● ACTION ITEM
Of all the lines in the entries below, give again exactly those starting at the line containing "Task: Enable the Reset Transform checkbox" and ending at the line containing "Task: Enable the Show", both ends included, and no others.

# # # # # # #

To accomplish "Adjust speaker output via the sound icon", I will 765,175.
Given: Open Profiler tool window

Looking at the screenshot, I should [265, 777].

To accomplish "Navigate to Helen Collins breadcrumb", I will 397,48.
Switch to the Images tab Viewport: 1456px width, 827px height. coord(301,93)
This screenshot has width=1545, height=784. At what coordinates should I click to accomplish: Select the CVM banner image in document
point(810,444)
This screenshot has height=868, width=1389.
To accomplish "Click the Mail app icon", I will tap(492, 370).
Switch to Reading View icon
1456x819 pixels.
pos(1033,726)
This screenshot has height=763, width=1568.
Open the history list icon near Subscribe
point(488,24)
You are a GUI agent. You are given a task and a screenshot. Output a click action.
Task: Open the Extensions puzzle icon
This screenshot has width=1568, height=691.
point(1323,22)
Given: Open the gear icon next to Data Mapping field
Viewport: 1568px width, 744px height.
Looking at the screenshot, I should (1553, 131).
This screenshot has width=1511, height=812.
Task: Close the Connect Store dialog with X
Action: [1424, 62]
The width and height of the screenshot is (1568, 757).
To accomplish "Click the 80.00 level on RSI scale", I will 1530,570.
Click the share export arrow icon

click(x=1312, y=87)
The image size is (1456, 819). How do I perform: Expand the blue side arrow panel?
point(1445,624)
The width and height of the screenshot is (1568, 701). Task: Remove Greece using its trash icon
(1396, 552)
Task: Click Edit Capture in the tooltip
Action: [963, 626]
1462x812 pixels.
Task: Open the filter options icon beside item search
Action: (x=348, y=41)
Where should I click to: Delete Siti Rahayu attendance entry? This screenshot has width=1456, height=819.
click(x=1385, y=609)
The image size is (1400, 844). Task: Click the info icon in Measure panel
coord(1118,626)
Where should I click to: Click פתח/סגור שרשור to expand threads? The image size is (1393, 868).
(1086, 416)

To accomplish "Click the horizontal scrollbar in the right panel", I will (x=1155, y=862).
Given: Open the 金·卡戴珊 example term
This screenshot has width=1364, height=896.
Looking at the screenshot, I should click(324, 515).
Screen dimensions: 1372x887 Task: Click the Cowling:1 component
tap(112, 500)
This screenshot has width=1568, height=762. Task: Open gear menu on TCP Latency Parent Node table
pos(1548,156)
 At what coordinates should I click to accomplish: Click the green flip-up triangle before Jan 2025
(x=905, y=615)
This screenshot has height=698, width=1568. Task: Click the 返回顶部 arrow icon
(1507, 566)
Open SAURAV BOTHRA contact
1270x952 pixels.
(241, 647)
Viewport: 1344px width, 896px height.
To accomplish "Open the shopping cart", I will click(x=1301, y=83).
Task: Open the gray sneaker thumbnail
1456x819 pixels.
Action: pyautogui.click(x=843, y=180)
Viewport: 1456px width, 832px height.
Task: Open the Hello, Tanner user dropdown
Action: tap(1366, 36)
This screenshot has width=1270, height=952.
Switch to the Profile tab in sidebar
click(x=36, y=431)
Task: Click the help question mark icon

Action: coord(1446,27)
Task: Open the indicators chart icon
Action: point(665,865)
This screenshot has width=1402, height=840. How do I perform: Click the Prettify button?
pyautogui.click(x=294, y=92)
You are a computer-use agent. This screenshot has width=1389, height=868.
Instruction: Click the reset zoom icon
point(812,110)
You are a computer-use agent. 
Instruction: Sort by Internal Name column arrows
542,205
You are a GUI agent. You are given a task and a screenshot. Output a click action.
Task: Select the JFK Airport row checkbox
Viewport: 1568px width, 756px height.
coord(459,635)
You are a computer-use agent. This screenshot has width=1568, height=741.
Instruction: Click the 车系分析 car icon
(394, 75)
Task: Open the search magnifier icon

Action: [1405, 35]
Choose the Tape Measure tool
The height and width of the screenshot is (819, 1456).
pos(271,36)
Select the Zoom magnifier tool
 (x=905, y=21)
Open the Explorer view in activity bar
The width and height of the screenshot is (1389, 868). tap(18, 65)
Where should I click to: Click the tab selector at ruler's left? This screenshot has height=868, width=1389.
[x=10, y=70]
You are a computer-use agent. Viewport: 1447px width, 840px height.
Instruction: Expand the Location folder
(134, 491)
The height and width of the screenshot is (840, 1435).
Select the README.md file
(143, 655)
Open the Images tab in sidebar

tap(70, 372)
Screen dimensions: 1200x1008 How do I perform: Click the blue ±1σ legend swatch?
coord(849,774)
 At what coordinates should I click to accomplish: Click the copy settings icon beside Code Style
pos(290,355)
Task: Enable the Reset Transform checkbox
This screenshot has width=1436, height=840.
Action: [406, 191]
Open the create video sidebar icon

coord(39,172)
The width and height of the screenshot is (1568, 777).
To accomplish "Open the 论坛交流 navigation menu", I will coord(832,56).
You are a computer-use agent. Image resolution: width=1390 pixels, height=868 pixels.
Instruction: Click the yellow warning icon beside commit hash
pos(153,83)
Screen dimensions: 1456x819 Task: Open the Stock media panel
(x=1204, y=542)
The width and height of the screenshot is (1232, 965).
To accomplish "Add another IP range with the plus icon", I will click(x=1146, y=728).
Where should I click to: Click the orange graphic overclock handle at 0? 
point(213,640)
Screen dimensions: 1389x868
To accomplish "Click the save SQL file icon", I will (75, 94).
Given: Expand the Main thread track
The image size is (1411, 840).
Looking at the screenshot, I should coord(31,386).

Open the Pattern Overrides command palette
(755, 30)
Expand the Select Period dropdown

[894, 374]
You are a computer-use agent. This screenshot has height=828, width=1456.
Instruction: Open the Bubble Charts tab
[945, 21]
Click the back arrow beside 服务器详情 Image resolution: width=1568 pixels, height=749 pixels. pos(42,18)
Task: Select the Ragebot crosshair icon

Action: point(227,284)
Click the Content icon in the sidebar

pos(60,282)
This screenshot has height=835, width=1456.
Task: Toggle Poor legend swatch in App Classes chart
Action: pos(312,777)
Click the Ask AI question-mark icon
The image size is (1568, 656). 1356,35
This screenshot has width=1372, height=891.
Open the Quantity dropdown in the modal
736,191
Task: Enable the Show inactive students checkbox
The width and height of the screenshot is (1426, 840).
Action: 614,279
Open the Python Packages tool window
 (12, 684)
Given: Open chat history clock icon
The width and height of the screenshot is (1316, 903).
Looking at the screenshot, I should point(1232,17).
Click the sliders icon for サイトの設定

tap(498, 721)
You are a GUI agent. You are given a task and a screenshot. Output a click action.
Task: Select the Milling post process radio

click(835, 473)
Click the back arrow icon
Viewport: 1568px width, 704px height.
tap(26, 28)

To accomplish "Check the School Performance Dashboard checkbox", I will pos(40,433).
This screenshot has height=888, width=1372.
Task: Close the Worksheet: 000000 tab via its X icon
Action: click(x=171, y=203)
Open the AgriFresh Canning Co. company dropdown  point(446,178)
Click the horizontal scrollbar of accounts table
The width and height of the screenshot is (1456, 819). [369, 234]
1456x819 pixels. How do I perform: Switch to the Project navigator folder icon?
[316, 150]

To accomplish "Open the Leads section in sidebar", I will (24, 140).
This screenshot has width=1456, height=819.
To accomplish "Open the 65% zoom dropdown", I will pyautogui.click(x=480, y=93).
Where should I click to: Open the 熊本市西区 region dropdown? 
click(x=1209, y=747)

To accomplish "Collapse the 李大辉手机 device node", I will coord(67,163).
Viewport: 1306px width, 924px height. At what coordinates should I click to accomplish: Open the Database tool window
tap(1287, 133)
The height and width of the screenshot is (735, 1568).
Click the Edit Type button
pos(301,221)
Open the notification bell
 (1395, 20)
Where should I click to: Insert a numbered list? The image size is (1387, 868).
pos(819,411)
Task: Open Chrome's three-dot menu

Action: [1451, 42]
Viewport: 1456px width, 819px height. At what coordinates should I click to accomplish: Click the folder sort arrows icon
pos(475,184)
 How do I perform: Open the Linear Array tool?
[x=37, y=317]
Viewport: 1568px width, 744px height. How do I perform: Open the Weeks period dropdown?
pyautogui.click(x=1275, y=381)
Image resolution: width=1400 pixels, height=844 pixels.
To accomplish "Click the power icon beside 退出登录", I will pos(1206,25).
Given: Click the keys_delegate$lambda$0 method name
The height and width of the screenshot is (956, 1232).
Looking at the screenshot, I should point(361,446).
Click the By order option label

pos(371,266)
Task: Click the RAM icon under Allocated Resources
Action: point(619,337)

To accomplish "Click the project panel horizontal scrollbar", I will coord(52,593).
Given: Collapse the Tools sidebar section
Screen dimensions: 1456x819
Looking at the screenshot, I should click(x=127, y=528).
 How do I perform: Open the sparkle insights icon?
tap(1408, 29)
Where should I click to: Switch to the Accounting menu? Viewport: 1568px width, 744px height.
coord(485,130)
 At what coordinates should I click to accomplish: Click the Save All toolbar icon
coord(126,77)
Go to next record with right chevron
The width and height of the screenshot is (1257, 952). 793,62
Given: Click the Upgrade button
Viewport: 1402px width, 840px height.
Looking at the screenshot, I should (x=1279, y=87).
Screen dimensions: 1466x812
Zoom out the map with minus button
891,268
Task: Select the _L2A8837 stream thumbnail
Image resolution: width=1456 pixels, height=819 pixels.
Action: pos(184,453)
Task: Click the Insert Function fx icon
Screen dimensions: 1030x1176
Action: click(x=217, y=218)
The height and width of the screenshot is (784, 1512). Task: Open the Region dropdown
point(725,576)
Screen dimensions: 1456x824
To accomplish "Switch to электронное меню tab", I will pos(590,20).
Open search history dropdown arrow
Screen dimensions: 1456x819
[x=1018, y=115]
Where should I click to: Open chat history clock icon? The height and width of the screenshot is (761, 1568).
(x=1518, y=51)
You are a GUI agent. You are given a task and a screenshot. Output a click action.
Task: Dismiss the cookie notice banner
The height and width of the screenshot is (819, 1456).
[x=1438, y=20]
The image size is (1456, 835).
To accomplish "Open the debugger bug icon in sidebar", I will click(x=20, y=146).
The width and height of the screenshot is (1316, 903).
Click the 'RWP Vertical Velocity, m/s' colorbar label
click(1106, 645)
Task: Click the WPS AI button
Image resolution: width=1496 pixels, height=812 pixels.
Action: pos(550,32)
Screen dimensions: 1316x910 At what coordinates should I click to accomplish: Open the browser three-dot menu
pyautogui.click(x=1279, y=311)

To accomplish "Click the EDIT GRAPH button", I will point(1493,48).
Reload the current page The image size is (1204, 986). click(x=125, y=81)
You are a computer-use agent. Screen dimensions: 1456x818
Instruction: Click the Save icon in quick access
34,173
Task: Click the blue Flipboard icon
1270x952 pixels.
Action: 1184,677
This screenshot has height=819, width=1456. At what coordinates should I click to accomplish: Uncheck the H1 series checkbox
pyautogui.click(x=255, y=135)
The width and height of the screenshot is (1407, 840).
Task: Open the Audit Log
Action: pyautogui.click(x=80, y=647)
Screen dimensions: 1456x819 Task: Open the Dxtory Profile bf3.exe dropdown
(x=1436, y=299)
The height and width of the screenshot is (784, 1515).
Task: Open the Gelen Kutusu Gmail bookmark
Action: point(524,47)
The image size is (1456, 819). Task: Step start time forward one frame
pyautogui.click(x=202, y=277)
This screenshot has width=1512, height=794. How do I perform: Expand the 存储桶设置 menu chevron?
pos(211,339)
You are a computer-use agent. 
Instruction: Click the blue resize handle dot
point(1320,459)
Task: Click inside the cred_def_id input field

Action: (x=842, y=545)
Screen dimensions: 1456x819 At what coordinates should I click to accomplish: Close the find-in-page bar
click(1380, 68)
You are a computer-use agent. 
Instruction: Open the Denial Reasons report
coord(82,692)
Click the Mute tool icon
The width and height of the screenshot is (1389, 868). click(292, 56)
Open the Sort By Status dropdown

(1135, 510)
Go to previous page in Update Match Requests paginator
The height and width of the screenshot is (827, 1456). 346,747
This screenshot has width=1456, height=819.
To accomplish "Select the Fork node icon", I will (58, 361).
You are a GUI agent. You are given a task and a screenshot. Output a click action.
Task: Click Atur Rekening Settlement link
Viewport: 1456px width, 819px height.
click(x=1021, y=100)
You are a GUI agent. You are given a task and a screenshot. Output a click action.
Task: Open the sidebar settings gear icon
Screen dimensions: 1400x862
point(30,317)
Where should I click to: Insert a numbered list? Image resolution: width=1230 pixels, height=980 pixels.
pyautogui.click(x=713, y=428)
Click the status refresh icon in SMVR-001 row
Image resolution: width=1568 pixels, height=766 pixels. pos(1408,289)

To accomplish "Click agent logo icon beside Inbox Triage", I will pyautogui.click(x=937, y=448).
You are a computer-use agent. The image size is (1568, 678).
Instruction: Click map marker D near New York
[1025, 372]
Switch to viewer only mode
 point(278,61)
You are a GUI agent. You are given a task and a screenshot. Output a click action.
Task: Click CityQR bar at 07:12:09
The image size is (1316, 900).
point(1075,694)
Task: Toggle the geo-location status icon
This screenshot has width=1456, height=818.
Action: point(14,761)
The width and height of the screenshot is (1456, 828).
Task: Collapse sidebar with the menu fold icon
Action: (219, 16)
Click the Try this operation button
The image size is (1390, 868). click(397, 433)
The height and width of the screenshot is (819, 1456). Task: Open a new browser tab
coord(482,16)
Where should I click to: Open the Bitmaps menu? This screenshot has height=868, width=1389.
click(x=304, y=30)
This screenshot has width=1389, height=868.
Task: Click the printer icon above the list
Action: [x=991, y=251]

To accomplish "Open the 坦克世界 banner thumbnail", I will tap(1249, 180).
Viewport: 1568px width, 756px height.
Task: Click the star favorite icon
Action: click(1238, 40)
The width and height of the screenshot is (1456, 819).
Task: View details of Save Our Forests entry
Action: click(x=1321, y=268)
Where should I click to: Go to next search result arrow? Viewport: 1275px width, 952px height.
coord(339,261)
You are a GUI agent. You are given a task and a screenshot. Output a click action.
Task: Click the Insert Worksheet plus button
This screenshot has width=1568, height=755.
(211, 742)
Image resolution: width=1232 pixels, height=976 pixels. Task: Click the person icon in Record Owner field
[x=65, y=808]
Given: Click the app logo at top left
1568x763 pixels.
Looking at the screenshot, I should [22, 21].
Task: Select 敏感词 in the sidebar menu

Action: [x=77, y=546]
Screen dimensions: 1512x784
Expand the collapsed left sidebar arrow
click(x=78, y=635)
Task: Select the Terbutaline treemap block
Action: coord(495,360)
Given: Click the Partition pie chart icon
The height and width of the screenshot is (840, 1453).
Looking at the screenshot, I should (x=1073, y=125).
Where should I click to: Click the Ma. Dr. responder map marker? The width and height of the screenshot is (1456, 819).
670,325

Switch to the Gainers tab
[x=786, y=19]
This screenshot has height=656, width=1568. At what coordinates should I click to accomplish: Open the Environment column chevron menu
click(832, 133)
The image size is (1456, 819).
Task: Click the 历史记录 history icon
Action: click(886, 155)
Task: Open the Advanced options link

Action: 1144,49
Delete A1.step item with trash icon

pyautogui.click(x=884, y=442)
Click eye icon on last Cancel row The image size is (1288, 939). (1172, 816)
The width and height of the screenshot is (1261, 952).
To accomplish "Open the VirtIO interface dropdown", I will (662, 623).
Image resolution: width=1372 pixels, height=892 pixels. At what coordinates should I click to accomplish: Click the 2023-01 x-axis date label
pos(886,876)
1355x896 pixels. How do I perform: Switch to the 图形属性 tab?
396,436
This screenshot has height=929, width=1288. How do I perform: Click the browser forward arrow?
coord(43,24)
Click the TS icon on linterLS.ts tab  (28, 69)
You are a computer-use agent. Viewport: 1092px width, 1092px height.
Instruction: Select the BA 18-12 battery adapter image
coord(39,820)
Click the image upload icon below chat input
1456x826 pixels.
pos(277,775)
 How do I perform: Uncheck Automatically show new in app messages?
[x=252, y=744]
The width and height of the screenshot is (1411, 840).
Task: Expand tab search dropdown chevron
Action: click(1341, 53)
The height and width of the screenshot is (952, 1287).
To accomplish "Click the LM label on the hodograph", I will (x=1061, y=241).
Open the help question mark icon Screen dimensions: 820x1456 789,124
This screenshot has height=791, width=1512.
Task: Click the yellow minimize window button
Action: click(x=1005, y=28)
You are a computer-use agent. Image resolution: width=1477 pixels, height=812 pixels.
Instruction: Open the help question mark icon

# # # # # # #

● EXERCISE ANSWER
Task: Enable the Reset Transform checkbox
This screenshot has width=1436, height=840.
Action: [406, 191]
Open the create video sidebar icon

coord(39,172)
The width and height of the screenshot is (1568, 777).
To accomplish "Open the 论坛交流 navigation menu", I will coord(832,56).
You are a computer-use agent. Image resolution: width=1390 pixels, height=868 pixels.
Instruction: Click the yellow warning icon beside commit hash
pos(153,83)
Screen dimensions: 1456x819 Task: Open the Stock media panel
(x=1204, y=542)
The width and height of the screenshot is (1232, 965).
To accomplish "Add another IP range with the plus icon", I will click(x=1146, y=728).
Where should I click to: Click the orange graphic overclock handle at 0? 
point(213,640)
Screen dimensions: 1389x868
To accomplish "Click the save SQL file icon", I will (75, 94).
Given: Expand the Main thread track
The image size is (1411, 840).
Looking at the screenshot, I should coord(31,386).

Open the Pattern Overrides command palette
(755, 30)
Expand the Select Period dropdown

[894, 374]
You are a computer-use agent. This screenshot has height=828, width=1456.
Instruction: Open the Bubble Charts tab
[945, 21]
Click the back arrow beside 服务器详情 Image resolution: width=1568 pixels, height=749 pixels. pos(42,18)
Task: Select the Ragebot crosshair icon

Action: point(227,284)
Click the Content icon in the sidebar

pos(60,282)
This screenshot has height=835, width=1456.
Task: Toggle Poor legend swatch in App Classes chart
Action: pos(312,777)
Click the Ask AI question-mark icon
The image size is (1568, 656). 1356,35
This screenshot has width=1372, height=891.
Open the Quantity dropdown in the modal
736,191
Task: Enable the Show inactive students checkbox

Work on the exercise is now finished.